Graphical models of residue coupling in protein families

  • Authors:
  • John Thomas;Naren Ramakrishnan;Chris Bailey-Kellogg

  • Affiliations:
  • Dartmouth College, Hanover, NH;Virginia Tech, Blacksburg, VA;Dartmouth College, Hanover, NH

  • Venue:
  • Proceedings of the 5th international workshop on Bioinformatics
  • Year:
  • 2005

Quantified Score

Hi-index 0.00

Visualization

Abstract

Identifying residue coupling relationships within a protein family can provide important insights into the family's evolutionary record, and has significant applications in analyzing and optimizing sequence-structure-function relationships. We present the first algorithm to infer an undirected graphical model representing residue coupling in protein families. Such a model, which we call a residue coupling network, serves as a compact description of the joint amino acid distribution, focused on the independences among residues. This stands in contrast to current methods, which manipulate dense representations of co-variation and are focused on assessing dependence, which can conflate direct and indirect relationships.

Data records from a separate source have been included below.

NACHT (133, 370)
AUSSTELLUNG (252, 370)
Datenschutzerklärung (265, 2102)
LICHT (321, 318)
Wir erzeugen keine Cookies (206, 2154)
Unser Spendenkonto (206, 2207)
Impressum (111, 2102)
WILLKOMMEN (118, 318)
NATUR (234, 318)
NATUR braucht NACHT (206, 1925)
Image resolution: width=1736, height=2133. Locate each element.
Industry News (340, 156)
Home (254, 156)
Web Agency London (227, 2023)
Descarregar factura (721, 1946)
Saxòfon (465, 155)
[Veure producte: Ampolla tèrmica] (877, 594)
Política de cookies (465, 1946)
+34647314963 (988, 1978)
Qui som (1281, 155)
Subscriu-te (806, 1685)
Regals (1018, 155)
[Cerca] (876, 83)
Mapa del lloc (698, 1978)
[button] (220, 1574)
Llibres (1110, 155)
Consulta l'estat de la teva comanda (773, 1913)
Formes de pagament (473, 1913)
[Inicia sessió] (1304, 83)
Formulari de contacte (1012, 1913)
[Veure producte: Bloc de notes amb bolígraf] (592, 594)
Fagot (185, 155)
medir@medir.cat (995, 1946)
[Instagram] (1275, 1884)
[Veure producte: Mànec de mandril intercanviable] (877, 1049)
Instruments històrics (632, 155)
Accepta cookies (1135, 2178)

Our probabilistic model provides a sound basis for predictive (will this newly designed protein be folded and functional?), diagnostic (why is this protein not stable or functional?), and abductive reasoning (what if I attempt to graft features of one protein family onto another?). Further, our algorithm can readily incorporate, as priors, hypotheses regarding possible underlying mechanistic/energetic explanations for coupling. The resulting approach constitutes a powerful and discriminatory mechanism to identify residue coupling from protein sequences and structures. Analysis results on the G-protein coupled receptor (GPCR) and PDZ domain families demonstrate the ability of our approach to effectively uncover and exploit models of residue coupling.